### [Problem statement]
Print the line containing "Image resolution: width=1568" and all lines after it to the end of the records below, exactly as written. No pictures.

[Data records — start]

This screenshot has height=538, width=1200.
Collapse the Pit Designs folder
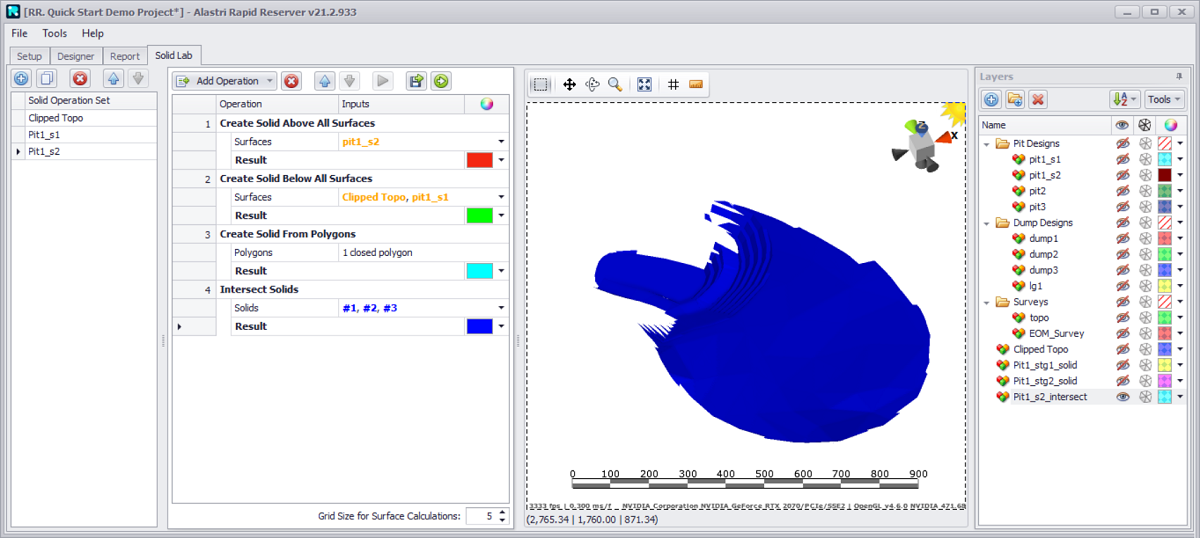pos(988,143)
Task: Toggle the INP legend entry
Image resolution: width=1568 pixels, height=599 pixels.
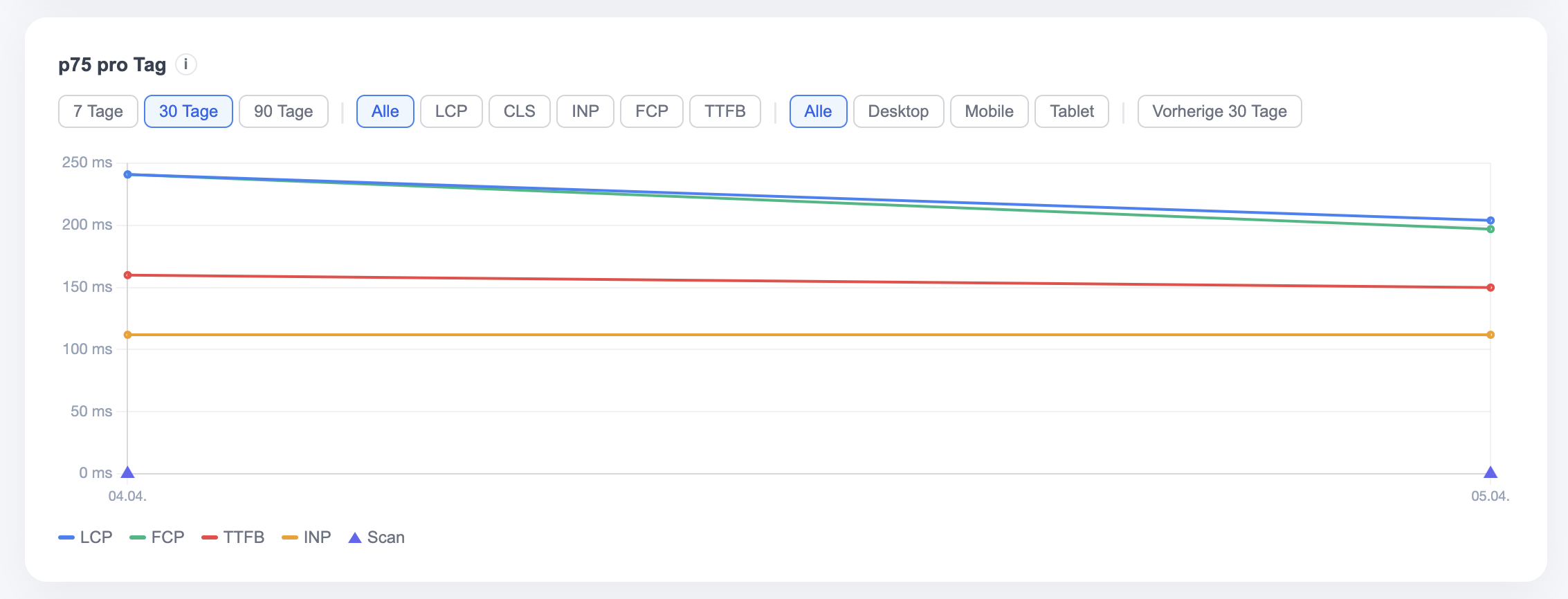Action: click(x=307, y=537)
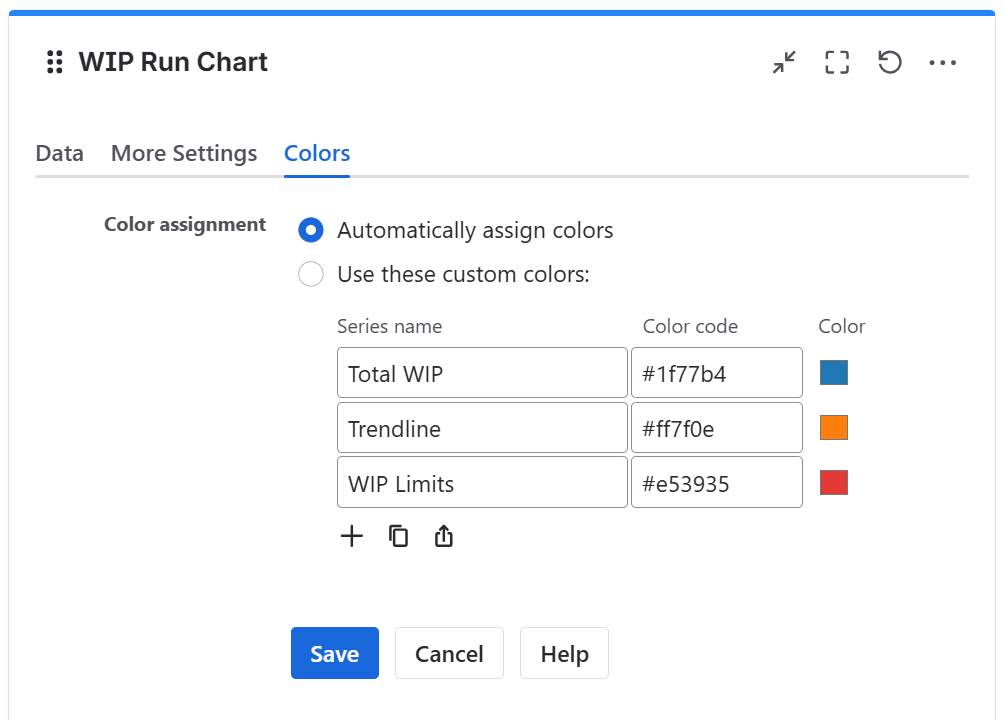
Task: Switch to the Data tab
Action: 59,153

[Data records — finish]

### [Solved problem]
Image resolution: width=1568 pixels, height=599 pixels.
Action: click(x=307, y=537)
Task: Switch to the Data tab
Action: 59,153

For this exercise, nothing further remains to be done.